A water bottle rocket disappears a moment after launch, leaving a trail of water behind.

A Sample Lesson, part 1:
Water Bottle Rockets (Introduction)
Part 1: Introduction
Part 2: The Story
Part 3: The Experiment

Observations and Experiments

As a student collects observations throughout life, they begin to make all sorts of connections and generalities. We aim to give the students every opportunity to make observations and let their natural intelligence convert them into the generalities that may be called "concepts." In contrast, schools that don't have the resources for a hands-on science program usually try to make the students memorize concepts without having the foundation of experience that leads to observations.

And of course, observations cannot be made without experiments. Every Rock-it Science lesson provides individual as well as group activities that can lead to observations. Here's an example of how we introduce students to Newton's laws of motion through a lesson called "Water Bottle Rockets." The Objective: Students will discover ways to make their water bottle rockets fly higher and farther.


Scene 1: Introduction

If a person is floating in space and she happens to see a bowling ball heading right at her, she has a problem!

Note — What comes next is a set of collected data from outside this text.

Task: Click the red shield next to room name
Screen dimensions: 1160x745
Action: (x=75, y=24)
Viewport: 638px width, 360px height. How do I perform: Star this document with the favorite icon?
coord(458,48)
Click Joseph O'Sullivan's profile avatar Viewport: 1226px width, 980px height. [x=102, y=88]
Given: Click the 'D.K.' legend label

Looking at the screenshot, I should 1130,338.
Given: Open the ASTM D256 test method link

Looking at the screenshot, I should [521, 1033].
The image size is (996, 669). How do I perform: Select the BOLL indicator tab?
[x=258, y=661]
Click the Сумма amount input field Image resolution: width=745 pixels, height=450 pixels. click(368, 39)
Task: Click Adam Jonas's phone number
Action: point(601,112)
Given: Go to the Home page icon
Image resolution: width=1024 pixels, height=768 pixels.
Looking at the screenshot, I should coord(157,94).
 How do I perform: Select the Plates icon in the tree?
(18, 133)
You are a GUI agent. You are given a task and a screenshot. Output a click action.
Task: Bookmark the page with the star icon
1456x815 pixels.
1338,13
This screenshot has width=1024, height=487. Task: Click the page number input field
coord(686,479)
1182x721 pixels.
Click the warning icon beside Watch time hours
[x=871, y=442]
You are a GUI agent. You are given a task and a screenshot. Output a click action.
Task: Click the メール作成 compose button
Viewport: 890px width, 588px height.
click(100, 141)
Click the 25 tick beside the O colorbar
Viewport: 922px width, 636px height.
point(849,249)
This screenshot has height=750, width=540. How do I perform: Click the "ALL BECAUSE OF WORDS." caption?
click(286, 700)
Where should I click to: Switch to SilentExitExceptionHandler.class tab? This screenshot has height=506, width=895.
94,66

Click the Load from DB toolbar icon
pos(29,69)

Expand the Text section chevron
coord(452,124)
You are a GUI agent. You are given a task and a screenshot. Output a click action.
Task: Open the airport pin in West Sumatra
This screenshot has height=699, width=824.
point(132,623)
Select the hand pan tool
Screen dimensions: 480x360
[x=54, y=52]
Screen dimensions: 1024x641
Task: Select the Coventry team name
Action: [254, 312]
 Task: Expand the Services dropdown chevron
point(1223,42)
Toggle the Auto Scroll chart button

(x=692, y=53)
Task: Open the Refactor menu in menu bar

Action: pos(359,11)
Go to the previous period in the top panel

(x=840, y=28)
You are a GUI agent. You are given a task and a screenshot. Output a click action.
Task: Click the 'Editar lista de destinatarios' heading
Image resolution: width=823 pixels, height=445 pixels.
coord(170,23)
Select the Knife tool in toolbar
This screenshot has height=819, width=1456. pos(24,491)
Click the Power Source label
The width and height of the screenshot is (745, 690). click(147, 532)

Without something to push against, she can't move out of the way! She can wildly swing her arms and legs, but she's going nowhere. This is one of those laws that we just can't escape: "If a body is at rest, it will remain at rest unless acted upon by a force."

We call this inertia, and it only depends on how heavy (massive) something is, because the heavier it is the harder it is to move.

If our person had a bowling ball in her back pocket, then she could do one of at least two things: one, she could throw it right at the oncoming bowling ball to knock it out of the way. Or two, she could throw her bowling ball as hard as possible in any other direction!

Sir Isaac Newton figured this out with math:

Force equals mass times acceleration (f = ma).

We know that a force is a push or a pull, mass is like weight (at least on earth), and acceleration is when something speeds up.

So when she throws the bowling ball, she is applying a force to it, so it speeds up and flies away.

But how could this possibly save her?

Newton said this, too: "For every action, there is an equal and opposite reaction."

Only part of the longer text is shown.